GOAL OF THE EXERCISE => Reproduce the items verbatim, starting at their first line and ending at the line that contains "coord(80,789)", with both of those lines included.

%%

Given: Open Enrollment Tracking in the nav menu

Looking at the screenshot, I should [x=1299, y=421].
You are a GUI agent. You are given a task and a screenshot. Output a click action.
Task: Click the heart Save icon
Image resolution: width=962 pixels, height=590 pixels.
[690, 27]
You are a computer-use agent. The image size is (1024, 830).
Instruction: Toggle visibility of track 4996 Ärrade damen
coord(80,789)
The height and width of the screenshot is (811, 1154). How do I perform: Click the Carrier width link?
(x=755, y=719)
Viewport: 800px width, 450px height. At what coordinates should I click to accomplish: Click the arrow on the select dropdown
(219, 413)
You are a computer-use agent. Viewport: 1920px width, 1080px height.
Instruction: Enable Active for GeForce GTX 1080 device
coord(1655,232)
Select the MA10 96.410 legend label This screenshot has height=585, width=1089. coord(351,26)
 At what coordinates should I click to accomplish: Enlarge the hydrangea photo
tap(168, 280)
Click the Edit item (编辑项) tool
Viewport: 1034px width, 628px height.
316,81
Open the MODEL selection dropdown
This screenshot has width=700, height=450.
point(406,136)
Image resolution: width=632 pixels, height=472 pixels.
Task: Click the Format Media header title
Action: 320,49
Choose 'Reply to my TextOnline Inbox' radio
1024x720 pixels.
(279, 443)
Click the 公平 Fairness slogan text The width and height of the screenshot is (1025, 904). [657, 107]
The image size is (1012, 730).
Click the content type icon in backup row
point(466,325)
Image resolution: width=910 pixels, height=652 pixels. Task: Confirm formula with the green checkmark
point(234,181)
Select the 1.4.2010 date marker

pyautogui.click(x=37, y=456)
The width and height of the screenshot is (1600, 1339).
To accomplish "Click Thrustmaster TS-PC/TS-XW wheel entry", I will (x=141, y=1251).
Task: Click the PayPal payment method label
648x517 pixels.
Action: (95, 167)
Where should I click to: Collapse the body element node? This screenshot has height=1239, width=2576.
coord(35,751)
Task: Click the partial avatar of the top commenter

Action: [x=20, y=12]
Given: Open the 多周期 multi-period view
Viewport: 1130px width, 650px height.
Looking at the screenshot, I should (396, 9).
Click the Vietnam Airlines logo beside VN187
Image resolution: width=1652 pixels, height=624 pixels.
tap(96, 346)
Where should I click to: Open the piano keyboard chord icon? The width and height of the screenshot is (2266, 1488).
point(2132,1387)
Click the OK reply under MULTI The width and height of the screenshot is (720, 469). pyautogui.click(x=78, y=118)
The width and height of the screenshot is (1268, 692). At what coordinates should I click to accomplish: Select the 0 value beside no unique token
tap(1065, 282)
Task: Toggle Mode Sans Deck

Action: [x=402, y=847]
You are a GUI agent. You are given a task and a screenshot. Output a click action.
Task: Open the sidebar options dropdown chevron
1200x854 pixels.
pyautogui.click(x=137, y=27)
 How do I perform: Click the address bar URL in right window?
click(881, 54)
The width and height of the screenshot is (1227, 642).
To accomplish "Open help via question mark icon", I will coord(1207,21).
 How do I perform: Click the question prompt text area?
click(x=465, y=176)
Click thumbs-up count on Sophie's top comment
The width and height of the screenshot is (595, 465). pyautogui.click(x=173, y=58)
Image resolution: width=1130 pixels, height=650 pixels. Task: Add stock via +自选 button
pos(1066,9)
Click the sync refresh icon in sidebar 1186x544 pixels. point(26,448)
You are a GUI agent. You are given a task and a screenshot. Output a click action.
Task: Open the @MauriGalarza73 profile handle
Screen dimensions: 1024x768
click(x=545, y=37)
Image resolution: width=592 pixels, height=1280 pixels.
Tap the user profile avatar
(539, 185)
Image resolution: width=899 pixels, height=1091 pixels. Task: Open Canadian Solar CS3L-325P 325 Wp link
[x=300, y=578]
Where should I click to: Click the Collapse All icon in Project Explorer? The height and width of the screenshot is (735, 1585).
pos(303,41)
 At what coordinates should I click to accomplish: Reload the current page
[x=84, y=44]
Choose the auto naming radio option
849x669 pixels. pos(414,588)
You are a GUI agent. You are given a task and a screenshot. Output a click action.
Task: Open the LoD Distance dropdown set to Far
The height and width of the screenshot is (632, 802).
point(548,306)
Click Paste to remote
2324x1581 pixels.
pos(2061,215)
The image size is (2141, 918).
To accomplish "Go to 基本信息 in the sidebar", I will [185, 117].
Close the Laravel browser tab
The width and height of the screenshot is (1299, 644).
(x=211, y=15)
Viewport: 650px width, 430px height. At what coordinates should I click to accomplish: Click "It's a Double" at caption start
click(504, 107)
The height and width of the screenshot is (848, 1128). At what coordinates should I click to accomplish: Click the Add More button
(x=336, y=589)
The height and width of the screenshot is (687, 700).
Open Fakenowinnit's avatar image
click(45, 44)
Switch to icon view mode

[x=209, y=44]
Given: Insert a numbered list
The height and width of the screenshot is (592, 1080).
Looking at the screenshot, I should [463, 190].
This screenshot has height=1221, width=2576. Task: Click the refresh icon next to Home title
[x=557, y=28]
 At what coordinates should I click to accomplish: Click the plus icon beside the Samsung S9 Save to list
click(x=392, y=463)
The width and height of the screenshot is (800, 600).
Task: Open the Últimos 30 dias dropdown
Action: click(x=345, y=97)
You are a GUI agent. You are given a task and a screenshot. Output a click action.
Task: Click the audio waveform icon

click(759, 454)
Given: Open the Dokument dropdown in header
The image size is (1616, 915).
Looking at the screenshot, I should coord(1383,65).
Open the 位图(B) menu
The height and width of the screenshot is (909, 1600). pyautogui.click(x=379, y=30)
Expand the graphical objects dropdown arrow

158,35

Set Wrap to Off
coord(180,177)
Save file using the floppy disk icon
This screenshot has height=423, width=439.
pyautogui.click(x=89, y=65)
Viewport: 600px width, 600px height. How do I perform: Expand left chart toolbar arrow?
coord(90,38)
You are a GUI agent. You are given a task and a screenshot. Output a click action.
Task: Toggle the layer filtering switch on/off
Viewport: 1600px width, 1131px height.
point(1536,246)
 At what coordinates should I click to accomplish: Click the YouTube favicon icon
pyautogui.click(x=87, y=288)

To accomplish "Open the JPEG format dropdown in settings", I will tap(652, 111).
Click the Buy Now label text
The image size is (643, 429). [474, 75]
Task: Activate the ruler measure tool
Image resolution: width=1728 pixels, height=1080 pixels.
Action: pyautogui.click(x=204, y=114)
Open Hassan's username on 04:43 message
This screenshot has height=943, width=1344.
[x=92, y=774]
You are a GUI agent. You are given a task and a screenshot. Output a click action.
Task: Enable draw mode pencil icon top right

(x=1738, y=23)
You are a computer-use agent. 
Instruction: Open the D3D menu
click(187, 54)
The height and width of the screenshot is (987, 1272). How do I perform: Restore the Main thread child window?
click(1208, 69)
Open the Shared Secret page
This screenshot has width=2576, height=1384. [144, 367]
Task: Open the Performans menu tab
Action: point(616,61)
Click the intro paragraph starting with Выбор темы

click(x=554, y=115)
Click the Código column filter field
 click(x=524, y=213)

%%

EXERCISE RESPONSE =>
Given: Open Enrollment Tracking in the nav menu

Looking at the screenshot, I should [x=1299, y=421].
You are a GUI agent. You are given a task and a screenshot. Output a click action.
Task: Click the heart Save icon
Image resolution: width=962 pixels, height=590 pixels.
[690, 27]
You are a computer-use agent. The image size is (1024, 830).
Instruction: Toggle visibility of track 4996 Ärrade damen
coord(80,789)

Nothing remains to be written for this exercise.